_PROVIDED PASSAGE:_
In addition to his affiliation with the Catholic Worker, Cornell was on the executive staff of Fellowship of Reconciliation, an interfaith peace organization, serving as program director from 1965 to 1979, and on the executive committee of War Resisters League and Workers’ Defense League.
His background in peacemaking led to Cornell becoming a consultant for the U.S. bishops as they drafted a pastoral letter on peace, “The Challenge of Peace: God’s Promise and Our Response,” which was published in 1983.
In addition, he served on the executive committee of the New York-based Dorothy Day Guild, which has promoted the sainthood cause for Day.
The Archdiocese of New York announced in 2016 that a canonical inquiry into Day’s life was underway as part of the effort.
At the time, Cornell welcomed the news in an interview with Catholic News Service, saying he hoped the step would lead the “Catholic Church establishment” to adopt Day’s staunch anti-war positions.
He also said he hoped the process “will speed the day when all the world will know that Catholics favor conscientious objection to war and the development of nonviolent alternatives to conflict resolution and resistance to the imposition of tyranny from within or without a nation state.”
Cornell met Monica, the daughter of Catholic Workers, at the Catholic Worker in New York and they married in 1964. They moved to Newburgh, New York, with their young children. They eventually moved to the Peter Maurin Farm in 1993.
His daughter, Deirdre Cornell of Highland, New York, recalled how her father actively supported the civil rights movement in the 1950s and 1960s, marching with the Rev. Martin Luther King Jr. in Selma, Alabama, in 1965.
She also said his life was rooted in the Catholic Worker. The Cornells also ran a house of hospitality in Waterbury, Connecticut. He also served as director of soup kitchens for a local council of churches in Waterbury for 11 years.
He was ordained a deacon in the Archdiocese of Hartford, Connecticut in 1988. In Marlboro, he served as deacon at St. Mary’s Church.
Pax Christi USA said Deacon Cornell was one of about a dozen people who attended what is described as the “Pax Christi Affiliation Discussion” in July 1972 from which the organization eventually was formed. He also was a member of the group’s National Council in the mid-1970s, regularly spoke about peacemaking nationwide and mentored young peace advocates for decades.
In 2021, he was named a Pax Christ USA ambassador of peace for his efforts to promote Gospel nonviolence, peacemaking, reconciliation and justice.

_RECORDS PROVIDED:_
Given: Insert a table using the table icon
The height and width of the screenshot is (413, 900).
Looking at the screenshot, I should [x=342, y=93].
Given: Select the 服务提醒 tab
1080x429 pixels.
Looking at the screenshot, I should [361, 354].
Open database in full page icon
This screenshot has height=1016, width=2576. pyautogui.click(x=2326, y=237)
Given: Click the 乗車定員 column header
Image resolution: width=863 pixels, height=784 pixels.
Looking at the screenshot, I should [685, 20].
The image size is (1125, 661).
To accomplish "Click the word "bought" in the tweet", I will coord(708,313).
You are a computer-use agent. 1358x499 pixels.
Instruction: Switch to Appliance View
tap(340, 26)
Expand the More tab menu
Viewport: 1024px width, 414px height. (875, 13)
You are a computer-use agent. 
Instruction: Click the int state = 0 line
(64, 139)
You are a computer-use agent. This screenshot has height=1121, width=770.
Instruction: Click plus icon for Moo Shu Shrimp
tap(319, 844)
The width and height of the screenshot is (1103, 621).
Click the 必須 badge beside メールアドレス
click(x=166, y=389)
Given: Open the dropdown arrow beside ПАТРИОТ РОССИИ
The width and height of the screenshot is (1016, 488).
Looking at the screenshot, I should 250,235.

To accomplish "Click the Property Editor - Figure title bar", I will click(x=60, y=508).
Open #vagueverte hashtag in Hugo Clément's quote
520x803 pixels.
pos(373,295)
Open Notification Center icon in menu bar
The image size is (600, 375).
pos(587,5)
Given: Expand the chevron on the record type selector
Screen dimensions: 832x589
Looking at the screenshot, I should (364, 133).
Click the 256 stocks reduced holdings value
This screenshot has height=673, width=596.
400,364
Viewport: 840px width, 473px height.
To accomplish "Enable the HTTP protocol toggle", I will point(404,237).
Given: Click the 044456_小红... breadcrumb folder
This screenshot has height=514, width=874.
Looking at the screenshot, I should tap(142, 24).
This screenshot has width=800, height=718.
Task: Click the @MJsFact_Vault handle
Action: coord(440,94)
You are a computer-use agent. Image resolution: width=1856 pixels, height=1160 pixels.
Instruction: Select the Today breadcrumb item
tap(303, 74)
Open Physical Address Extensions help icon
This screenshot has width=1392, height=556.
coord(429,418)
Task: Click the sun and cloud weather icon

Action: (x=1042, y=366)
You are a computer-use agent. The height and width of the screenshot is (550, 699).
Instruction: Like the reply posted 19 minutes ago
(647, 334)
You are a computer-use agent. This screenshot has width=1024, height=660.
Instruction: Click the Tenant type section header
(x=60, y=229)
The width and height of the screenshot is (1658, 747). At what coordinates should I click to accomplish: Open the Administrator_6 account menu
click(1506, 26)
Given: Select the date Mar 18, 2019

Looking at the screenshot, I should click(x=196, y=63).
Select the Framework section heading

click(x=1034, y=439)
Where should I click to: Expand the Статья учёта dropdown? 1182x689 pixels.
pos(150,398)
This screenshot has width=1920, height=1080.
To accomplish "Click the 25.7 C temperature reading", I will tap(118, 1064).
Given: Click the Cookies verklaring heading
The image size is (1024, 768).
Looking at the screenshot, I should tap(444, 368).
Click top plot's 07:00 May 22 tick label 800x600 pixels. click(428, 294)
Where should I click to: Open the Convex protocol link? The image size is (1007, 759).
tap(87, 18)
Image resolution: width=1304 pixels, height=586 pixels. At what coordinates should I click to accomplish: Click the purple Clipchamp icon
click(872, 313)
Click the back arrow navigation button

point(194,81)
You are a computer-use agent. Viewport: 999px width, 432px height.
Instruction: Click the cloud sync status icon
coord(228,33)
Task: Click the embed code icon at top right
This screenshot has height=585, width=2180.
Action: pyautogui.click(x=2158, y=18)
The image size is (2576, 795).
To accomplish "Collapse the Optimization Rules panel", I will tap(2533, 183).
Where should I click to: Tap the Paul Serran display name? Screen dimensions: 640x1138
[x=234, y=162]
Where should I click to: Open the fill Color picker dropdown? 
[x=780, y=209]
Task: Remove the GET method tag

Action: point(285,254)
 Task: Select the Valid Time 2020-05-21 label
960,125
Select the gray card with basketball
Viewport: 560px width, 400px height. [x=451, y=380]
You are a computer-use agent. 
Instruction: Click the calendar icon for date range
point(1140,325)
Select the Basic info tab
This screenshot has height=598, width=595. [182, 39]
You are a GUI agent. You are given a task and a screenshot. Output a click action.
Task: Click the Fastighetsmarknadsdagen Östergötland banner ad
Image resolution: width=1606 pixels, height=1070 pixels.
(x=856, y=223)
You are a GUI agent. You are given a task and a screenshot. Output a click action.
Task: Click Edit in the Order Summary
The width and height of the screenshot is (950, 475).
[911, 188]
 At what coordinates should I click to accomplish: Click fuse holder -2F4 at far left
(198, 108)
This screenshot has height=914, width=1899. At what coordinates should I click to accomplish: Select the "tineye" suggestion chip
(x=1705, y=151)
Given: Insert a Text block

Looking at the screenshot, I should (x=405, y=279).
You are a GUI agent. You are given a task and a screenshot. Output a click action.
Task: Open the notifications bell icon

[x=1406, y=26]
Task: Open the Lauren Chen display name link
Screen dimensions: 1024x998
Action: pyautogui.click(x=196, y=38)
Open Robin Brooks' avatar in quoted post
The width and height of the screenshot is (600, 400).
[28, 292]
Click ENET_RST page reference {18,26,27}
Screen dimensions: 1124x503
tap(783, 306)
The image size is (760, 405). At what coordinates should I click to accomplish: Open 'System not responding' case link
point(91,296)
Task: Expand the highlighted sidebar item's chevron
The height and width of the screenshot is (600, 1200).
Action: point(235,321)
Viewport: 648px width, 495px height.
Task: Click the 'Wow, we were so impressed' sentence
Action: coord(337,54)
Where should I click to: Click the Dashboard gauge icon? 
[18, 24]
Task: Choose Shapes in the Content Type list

_ACTIONS TO TAKE:_
a) Name every organization on whose executive staff or executive committee Cornell served, according to the Cornell passage.
b) Set down, word for word, everything in the Cornell passage from "He was ordained" down to "reconciliation and justice.".
c) In the Cornell passage, which archdiocese ordained Cornell a deacon, and in what year?
Work only from the Cornell passage.

_LIST OF SOLUTIONS:_
a)
- Fellowship of Reconciliation
- War Resisters League
- Workers' Defense League
- Dorothy Day Guild

b)
He was ordained a deacon in the Archdiocese of Hartford, Connecticut in 1988. In Marlboro, he served as deacon at St. Mary’s Church.
Pax Christi USA said Deacon Cornell was one of about a dozen people who attended what is described as the “Pax Christi Affiliation Discussion” in July 1972 from which the organization eventually was formed. He also was a member of the group’s National Council in the mid-1970s, regularly spoke about peacemaking nationwide and mentored young peace advocates for decades.
In 2021, he was named a Pax Christ USA ambassador of peace for his efforts to promote Gospel nonviolence, peacemaking, reconciliation and justice.

c) The Archdiocese of Hartford, Connecticut, in 1988.